Term of protection for database runs from the date of completion of the making of the database. It shall expire fifteen years from the first of January of the year following the date of completion. In the case of a database which is made available to the public in whatever manner before expiry of the period provided for in paragraph 1, the term of protection by that right shall expire fifteen years from the first of January of the year following the date when the database was first made available to the public. Any substantial change, evaluated qualitatively or quantitatively, to the contents of a database, including any substantial change resulting from the accumulation of successive additions, deletions or alterations, which would result in the database being considered to be a substantial new investment, evaluated qualitatively or quantitatively, shall qualify the database resulting from that investment for its own term of protection (art. 10 paragraph 1 - 3 Directive).

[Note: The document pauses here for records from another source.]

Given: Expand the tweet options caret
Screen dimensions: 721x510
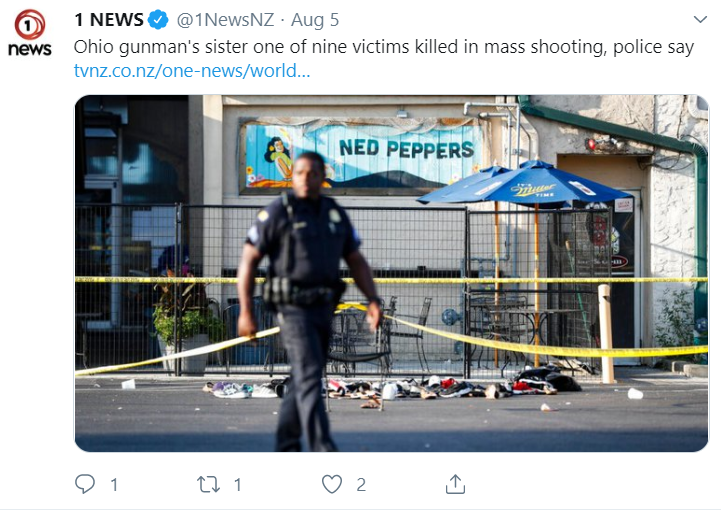Looking at the screenshot, I should coord(700,19).
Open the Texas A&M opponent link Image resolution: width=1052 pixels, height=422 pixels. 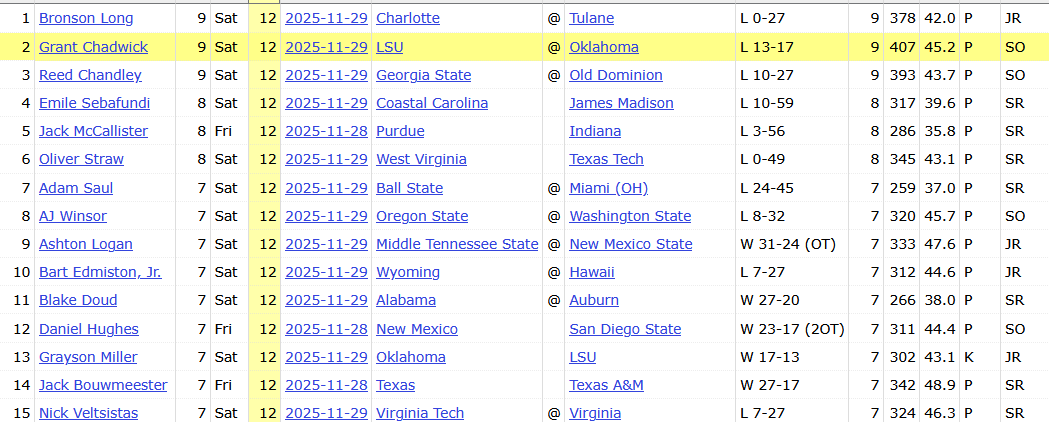click(606, 385)
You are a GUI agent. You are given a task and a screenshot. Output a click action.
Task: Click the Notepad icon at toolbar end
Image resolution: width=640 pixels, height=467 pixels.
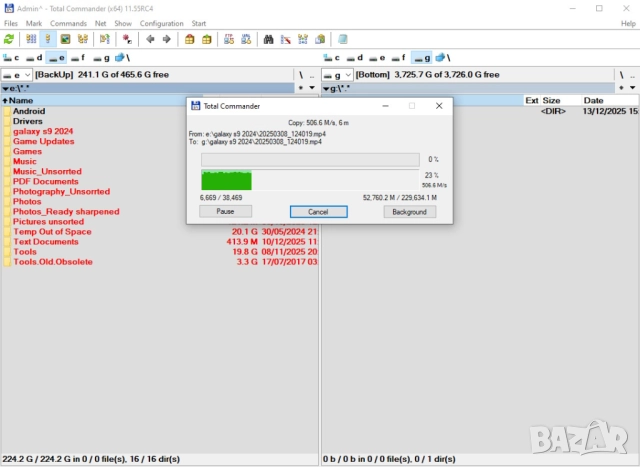343,39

The protection under the sui generis right shall apply to database whose makers or rightholders are nationals of a Member State or who have their habitual residence in the territory of the Community (art. 11 paragraph 1 Directive). Shall also apply to companies and firms formed in accordance with the law of a Member State and having their registered office, central administration or principal place of business within the Community; however, where such a company or firm has only its registered office in the territory of the Community, its operations must be genuinely linked on an ongoing basis with the economy of a Member State (art. 11 paragraph 2 Directive).

The legal protection of databases in Poland

Necessity to adapt Polish legislation to European Union requirements under protection of databases causes the introduction of legislation of 27th of July 2001 - protection of databases (Dz.U. No 128, item 1402), which entered into force on the 10th of November 2002. Before this law databases were protected in Poland under legislation of 4th of February 1994 - copyright and related rights (Dz.U. 2000 No 80, item 904 with later changes) only as a work.

The aim of Directive was to provide harmonized copyright protection and protection through a new specific sui generis right for databases. However Directive provides much greater protection of databases than in Polish regulations. It concerns the legal protection of databases in any form. In Poland the law from 2001 concerned only sui generis protection without databases which are works.